“Don’t judge a man until you have walked in his shoes.” This proverb, originally attributed to the Native American Cherokee tribe, was later popularized by Harper Lee in her famous novel, “To Kill a Mockingbird”: “You never really understand a person until you consider things from his point of view…until you climb into his skin and walk around in it.”
Life is a first-person experience. We each interpret the world from our own perspective and bring to every circumstance our unique beliefs, attitudes, values and experiences. Together, these elements form what are called “perceptual filters.” Perceptual filters are like a pair of glasses, a lens through which we make sense of what we see and hear.
Conflict and challenges may arise when people possess different perceptual filters that manifest themselves in the workplace. For example, a supervisor may intend negative feedback as constructive criticism, while the employee may interpret her words as disrespectful or demeaning. Similarly, a consumer may perceive a customer service representative as apathetic or inept, while the representative views the consumer as difficult and demanding.
Cultural and generational differences can lead to misunderstandings and adversely impact teams. Tone of voice, body language, lifestyle preferences, and unconscious biases about ethnicity, gender or age can undermine organizational performance. Left unaddressed, these issues may result in underdeveloped talent, employee turnover, lost sales or product failures.
So how do we, as learning experts, provide opportunities for our employees to walk in somebody else’s shoes and understand how another person is thinking and feeling? How do we help them develop the self-awareness to see themselves as others see them?
One of the most effective and scalable approaches is rich, realistic simulations that enable learners to assume the roles of others and “play” through believable, interactive stories. These video-based tools allow users to see identical events from multiple perspectives and to make decisions for different characters that alter the narrative. For example, a new millennial hire can become a seasoned senior manager, and a senior manager can become a new hire. Each can walk around in the other’s skin while gaining insight about how they are perceived by others.
Here are eight critical elements for success with this approach:
Create a video that is robust enough to develop an engaging story arc.
Use high-quality, professional acting and directing to meet the expectations of today’s consumer.
Make the story research-based, realistic and grounded in actual events.
Make your characters human and multidimensional, so that learners identify and empathize with them.
Develop a narrative that elicits a range of emotions. Learning should engage viewers at a personal level without being judgmental.
Enable learners to drive the experience by making decisions that alter the storyline and the outcomes.
Base the product on solid learning pedagogy and neuroscience principles.
Integrate into the instructional design the universal desire to win and be recognized for good decision-making.
The ability to see situations through the eyes of others is a powerful tool for optimizing both individual and organizational performance. By combining the universal appeal of story, the magic of video and the power of leading-edge technology, we can connect with learners’ minds, hearts and souls.
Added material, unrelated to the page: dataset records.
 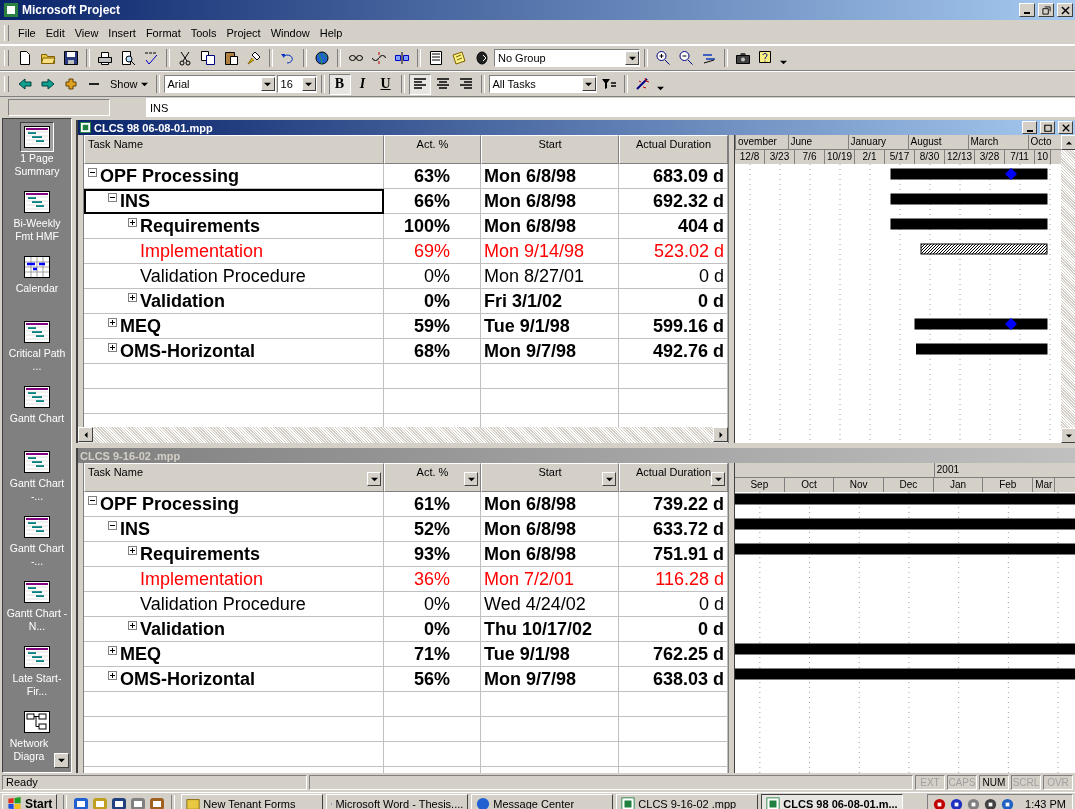 I want to click on show-menu-button: Show, so click(x=129, y=84).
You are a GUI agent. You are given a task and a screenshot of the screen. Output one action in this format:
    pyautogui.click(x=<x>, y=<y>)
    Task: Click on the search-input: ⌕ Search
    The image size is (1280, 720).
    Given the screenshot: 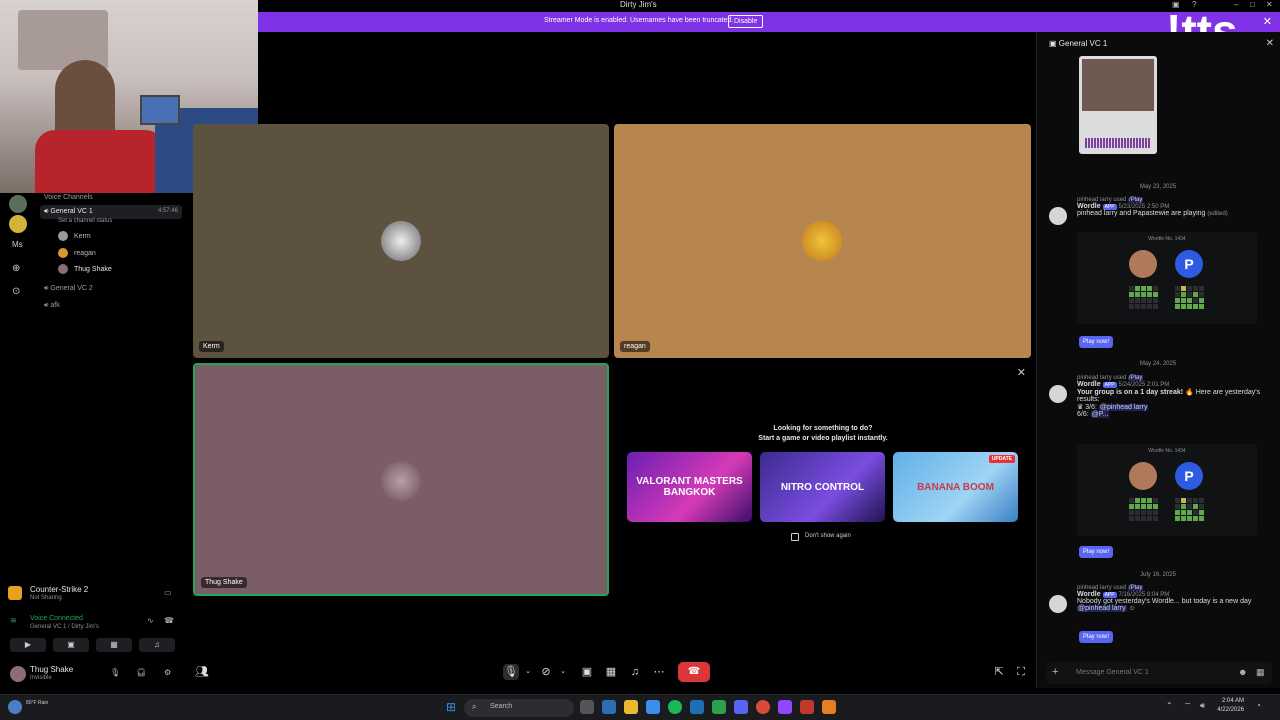 What is the action you would take?
    pyautogui.click(x=519, y=708)
    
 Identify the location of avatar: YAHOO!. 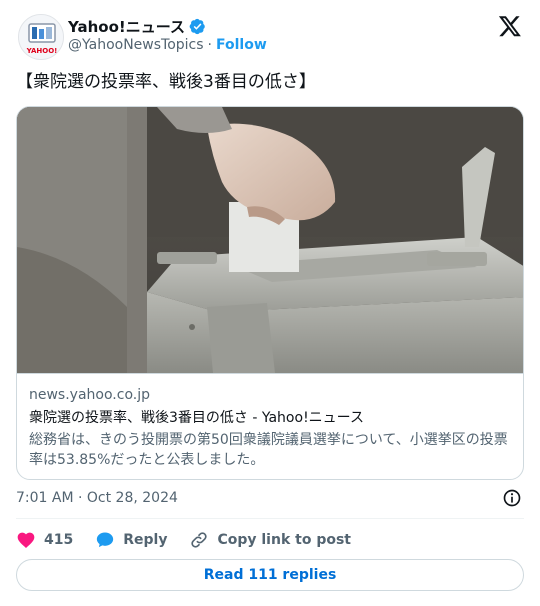
(41, 37).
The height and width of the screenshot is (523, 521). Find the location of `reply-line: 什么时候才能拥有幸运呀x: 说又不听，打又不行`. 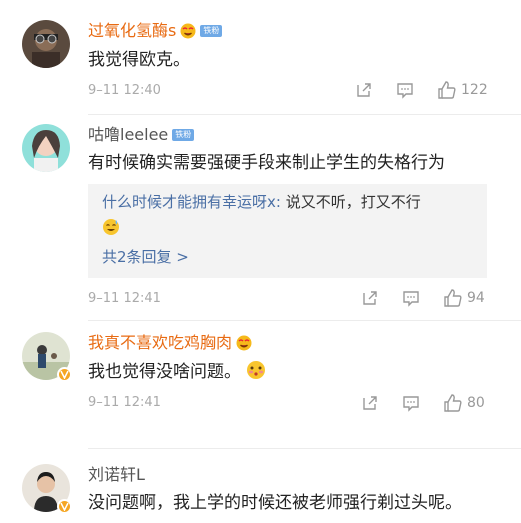

reply-line: 什么时候才能拥有幸运呀x: 说又不听，打又不行 is located at coordinates (262, 202).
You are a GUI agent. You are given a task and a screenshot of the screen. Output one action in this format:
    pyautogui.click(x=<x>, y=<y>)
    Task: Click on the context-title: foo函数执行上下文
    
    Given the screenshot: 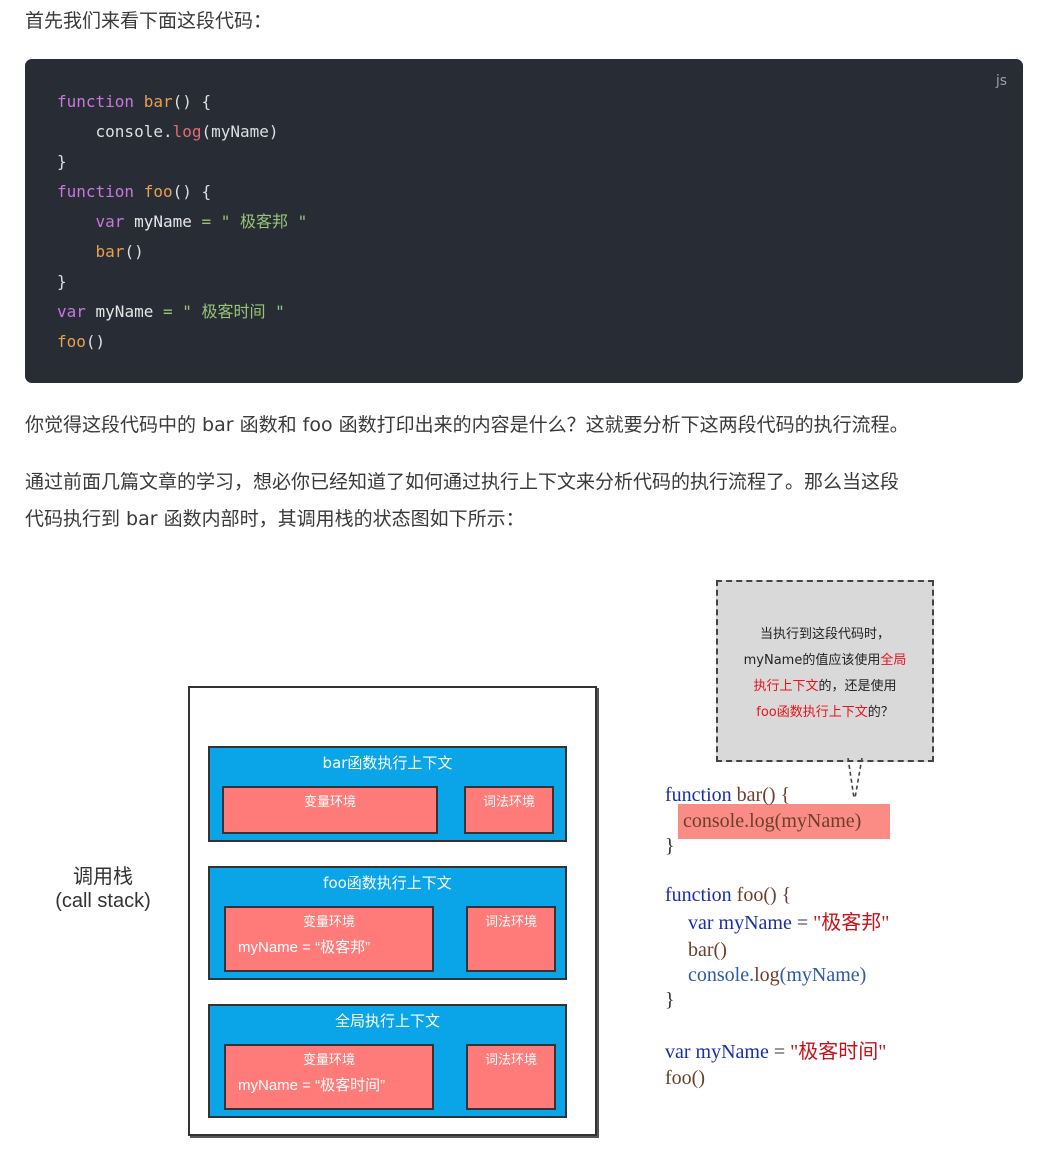 What is the action you would take?
    pyautogui.click(x=388, y=883)
    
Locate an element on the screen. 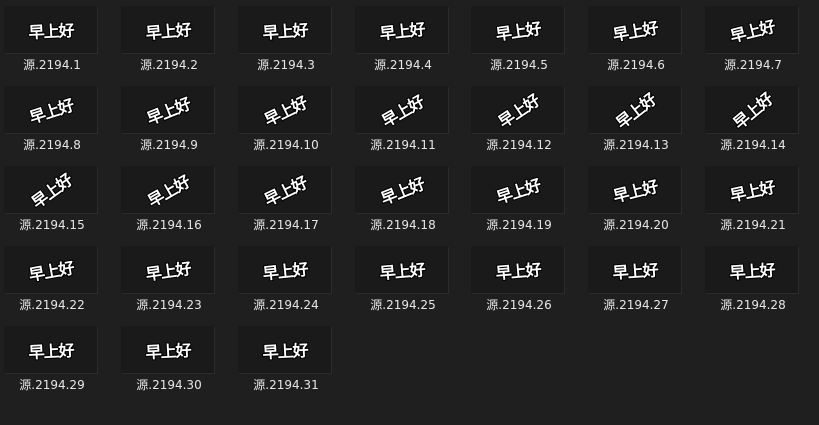 This screenshot has height=425, width=819. file-item: 早上好 源.2194.19 is located at coordinates (519, 201).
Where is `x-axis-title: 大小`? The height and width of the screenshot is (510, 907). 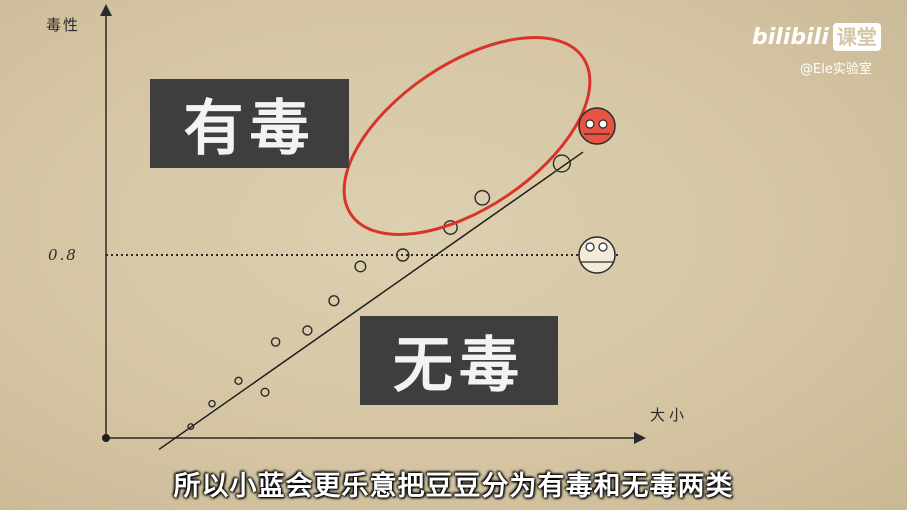 x-axis-title: 大小 is located at coordinates (670, 415).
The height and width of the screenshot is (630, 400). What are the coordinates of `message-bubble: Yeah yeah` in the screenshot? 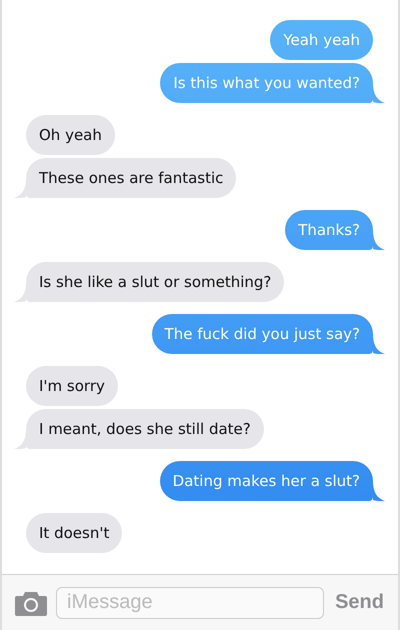 It's located at (322, 40).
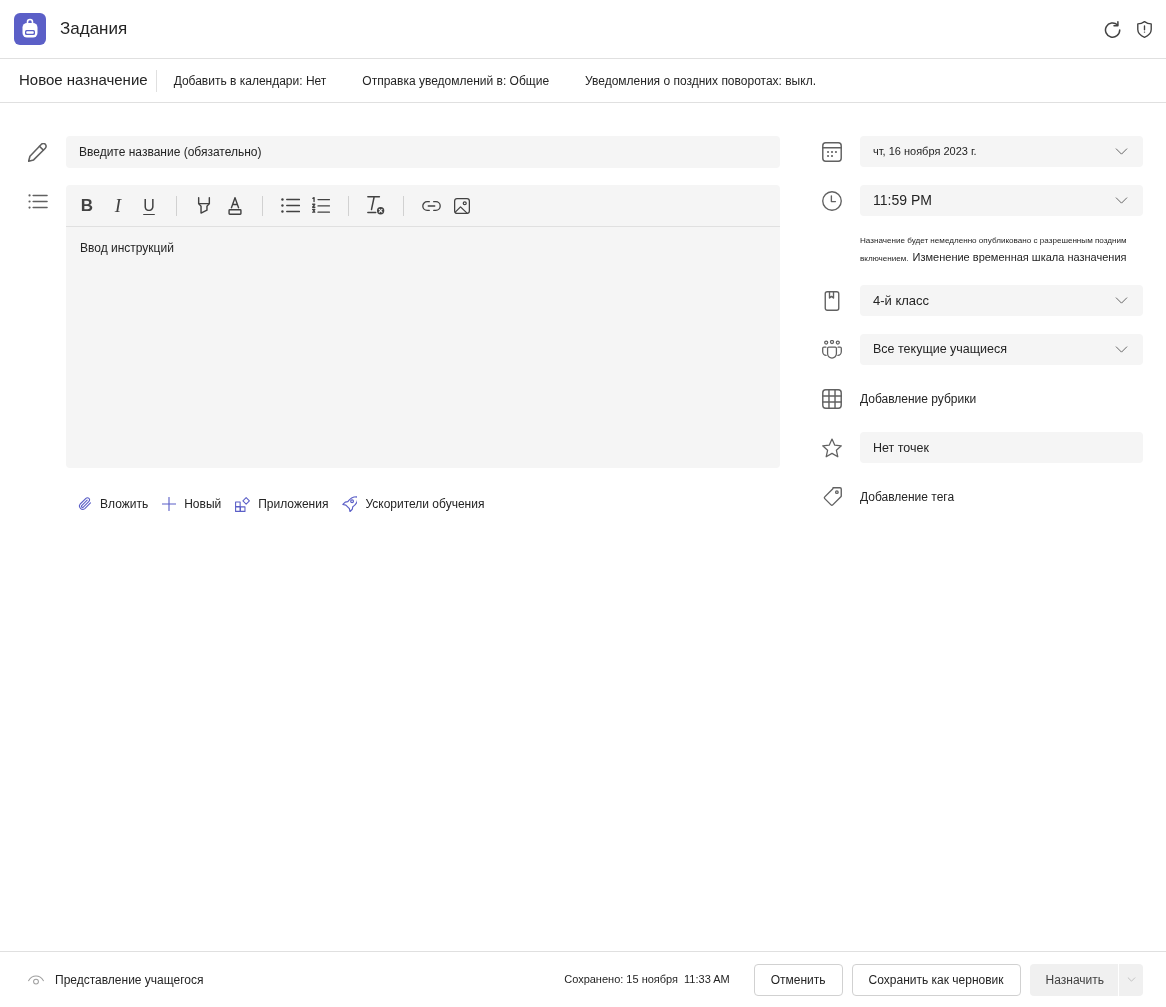  Describe the element at coordinates (456, 80) in the screenshot. I see `setting-link: Отправка уведомлений в: Общие` at that location.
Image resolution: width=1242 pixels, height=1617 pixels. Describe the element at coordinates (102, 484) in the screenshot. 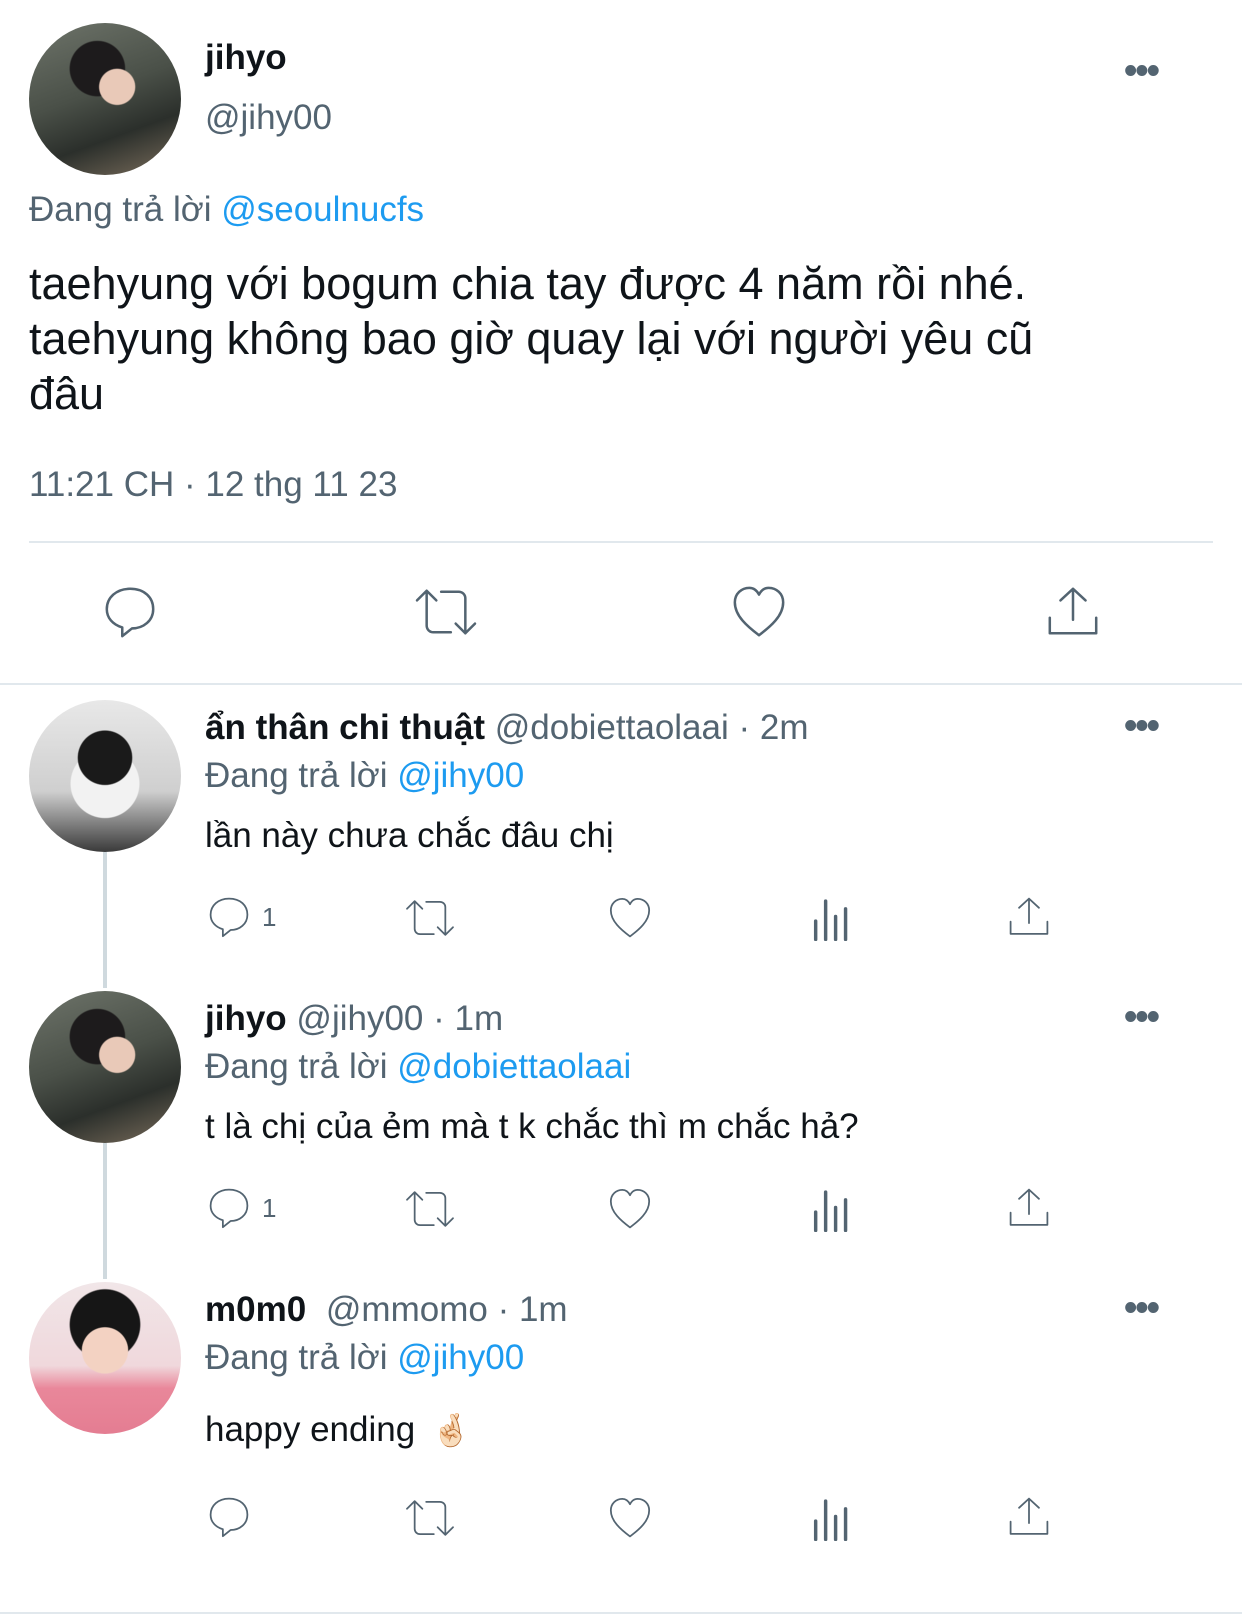

I see `tweet-time: 11:21 CH` at that location.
This integration helps us reach both the most primal and yet advanced form of human processing, since video is the medium of our dreams. (No one dreams in avatars.)
Training organizations can deliver these simulations across the enterprise online and on mobile devices. The sticky learning they provide creates a reach-back that employees can access when they face similar decisions in real life. They are especially effective in rapidly changing, high-stress workplaces, where quick critical thinking, adaptability and agility are crucial.